The vision laughed again, such a merry ringing of bells that Aragorn reasoned that even if he had lost all sense, at least his hallucinations were of a friendly nature. He shut his eyes and gingerly grasped the back of his head in both hands. There was a knot there as big an egg from the Rivendell cook's best hen. He groaned as he bit his bottom lip. It hurt badly enough to bring tears.

"There, there, my boy," the voice said, and Aragorn heard scrabbling steps coming down the bank and a hand laid itself on his arm. "Can you open your eyes for old Tom?"

Tom... the name spurred a memory somewhere in the murky recesses of his mind. He knew there was a man with that name... a special man... He looked up and squinted at the wrinkled face. "Tom... Bombadil?" Elrond... no, not Elrond. It had been Elladan, or had it been Glorfindel? Erestor? Someone, at any rate, had told him about Tom Bombadil, that he lived in the wilds of the Old Forest by the Withywindle, but whoever it was had said nothing about yellow boots, blue feathers or silly songs.
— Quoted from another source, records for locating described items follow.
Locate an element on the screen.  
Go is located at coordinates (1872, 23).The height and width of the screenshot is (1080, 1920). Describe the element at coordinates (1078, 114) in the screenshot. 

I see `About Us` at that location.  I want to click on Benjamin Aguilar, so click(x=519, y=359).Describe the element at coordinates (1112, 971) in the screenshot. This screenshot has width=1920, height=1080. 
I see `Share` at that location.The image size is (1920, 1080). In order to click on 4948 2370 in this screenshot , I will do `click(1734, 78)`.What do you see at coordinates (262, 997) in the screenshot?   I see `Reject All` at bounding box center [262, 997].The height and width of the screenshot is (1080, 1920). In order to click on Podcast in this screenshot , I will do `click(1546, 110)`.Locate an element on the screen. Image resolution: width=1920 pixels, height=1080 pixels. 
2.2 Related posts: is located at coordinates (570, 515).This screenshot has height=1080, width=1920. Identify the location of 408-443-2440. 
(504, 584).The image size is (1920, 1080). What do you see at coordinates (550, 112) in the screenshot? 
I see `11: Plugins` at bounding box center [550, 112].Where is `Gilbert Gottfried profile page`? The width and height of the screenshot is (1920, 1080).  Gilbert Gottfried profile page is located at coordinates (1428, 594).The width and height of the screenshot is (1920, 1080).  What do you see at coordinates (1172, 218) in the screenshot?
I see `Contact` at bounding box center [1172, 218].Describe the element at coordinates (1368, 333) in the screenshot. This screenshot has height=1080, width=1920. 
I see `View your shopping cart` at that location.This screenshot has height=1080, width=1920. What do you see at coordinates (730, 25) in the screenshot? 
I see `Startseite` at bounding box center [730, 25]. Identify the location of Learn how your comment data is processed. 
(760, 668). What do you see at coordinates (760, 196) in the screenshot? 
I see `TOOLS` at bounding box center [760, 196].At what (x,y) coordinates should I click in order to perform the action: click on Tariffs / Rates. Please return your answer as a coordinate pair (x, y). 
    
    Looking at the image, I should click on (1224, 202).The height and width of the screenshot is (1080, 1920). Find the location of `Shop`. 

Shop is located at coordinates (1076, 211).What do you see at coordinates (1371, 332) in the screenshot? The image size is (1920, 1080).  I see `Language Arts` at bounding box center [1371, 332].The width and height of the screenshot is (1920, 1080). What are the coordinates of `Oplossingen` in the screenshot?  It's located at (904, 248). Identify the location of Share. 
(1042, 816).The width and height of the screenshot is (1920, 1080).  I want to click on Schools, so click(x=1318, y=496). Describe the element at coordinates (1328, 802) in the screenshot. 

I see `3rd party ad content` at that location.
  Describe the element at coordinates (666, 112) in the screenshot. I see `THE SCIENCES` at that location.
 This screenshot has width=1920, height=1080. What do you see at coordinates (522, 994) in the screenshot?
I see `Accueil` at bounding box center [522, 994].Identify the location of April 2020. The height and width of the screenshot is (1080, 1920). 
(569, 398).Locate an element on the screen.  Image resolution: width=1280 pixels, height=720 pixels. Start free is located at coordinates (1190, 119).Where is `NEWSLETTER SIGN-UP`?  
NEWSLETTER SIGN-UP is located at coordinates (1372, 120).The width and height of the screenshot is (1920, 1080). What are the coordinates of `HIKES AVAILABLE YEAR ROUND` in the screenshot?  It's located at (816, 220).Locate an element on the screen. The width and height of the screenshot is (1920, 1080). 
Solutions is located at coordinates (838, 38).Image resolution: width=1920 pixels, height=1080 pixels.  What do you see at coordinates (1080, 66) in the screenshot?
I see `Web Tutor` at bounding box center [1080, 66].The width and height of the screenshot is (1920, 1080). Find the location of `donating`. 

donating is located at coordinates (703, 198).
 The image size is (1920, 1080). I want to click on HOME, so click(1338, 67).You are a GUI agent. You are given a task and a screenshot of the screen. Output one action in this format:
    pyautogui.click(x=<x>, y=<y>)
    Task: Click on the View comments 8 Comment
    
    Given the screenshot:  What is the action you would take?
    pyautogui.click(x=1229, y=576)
"Bom Tom, jolly Tom... you have found none other, young man. Tom Bombadil is my name, and yonder stands Goldberry, and we'll take you home and patch you up, for you look in great need of it."

Aragorn looked past Tom and there on the river bank stood a woman so fair and lovely that had Aragorn not so recently been wholly smitten by the beauty of the Evenstar, he might have fallen instantly head over heels in love with her.

He finally found his tongue. "I am..." He paused. Should he use his real name? What had Elladan... Erestor... blast it all, who had it been... said about Tom? Was he friend or foe? His wits were so tossed and battered he couldn't remember. He looked at the jolly little man, trying desperately to find the answer. Old Tom smiled, and then the merry light in his eyes deepened into something that stilled the wild tumble of Aragorn's troubled thoughts. He saw a benevolence there, ageless and wise and made of all the good things that Arda once was and might someday be again. It was as if the spirit of something long vanished from the world was looking back at Aragorn, and smiling. This time, it wasn't his aching head that put tears in Aragorn's eyes.

"My name is Aragorn, son of Arathorn," he said firmly, "and I am very honored to meet you."